*DIRECTION:* Format the lines as a Markdown table with the columns Row and Line, starting at the first line and ending at the line containing "Action: pyautogui.click(x=510, y=411)". Number each row and leave out blank lines.

Lines for finding displayed items

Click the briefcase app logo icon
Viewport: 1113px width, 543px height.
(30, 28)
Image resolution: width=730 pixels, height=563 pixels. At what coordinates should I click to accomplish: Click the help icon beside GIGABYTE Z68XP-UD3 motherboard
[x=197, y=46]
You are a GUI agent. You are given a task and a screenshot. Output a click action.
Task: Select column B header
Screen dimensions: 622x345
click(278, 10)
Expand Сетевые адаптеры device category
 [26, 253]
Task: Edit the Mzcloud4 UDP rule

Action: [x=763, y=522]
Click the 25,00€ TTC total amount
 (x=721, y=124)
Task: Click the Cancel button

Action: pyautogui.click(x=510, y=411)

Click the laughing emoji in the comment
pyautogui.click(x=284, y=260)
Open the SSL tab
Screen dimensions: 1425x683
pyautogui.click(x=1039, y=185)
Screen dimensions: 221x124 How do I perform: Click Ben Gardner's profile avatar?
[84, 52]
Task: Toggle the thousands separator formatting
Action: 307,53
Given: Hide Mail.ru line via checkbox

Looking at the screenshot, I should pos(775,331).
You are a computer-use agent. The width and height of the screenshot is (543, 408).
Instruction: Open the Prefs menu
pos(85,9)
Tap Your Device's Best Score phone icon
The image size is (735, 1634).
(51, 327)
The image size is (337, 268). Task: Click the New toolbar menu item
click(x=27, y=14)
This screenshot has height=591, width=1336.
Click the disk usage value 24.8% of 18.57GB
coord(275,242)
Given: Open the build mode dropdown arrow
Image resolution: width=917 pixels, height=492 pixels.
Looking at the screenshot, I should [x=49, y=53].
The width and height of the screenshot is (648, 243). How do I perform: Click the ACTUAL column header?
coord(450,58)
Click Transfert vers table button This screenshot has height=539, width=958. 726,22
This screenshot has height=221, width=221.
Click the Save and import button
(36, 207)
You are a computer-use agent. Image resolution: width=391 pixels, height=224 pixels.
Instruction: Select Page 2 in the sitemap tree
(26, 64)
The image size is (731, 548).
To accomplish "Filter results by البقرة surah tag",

*ANSWER FOR THE TASK:*
| Row | Line |
|---|---|
| 1 | Click the briefcase app logo icon |
| 2 | Viewport: 1113px width, 543px height. |
| 3 | (30, 28) |
| 4 | Image resolution: width=730 pixels, height=563 pixels. At what coordinates should I click to accomplish: Click the help icon beside GIGABYTE Z68XP-UD3 motherboard |
| 5 | [x=197, y=46] |
| 6 | You are a GUI agent. You are given a task and a screenshot. Output a click action. |
| 7 | Task: Select column B header |
| 8 | Screen dimensions: 622x345 |
| 9 | click(278, 10) |
| 10 | Expand Сетевые адаптеры device category |
| 11 |  [26, 253] |
| 12 | Task: Edit the Mzcloud4 UDP rule |
| 13 | Action: [x=763, y=522] |
| 14 | Click the 25,00€ TTC total amount |
| 15 |  (x=721, y=124) |
| 16 | Task: Click the Cancel button |
| 17 | Action: pyautogui.click(x=510, y=411) |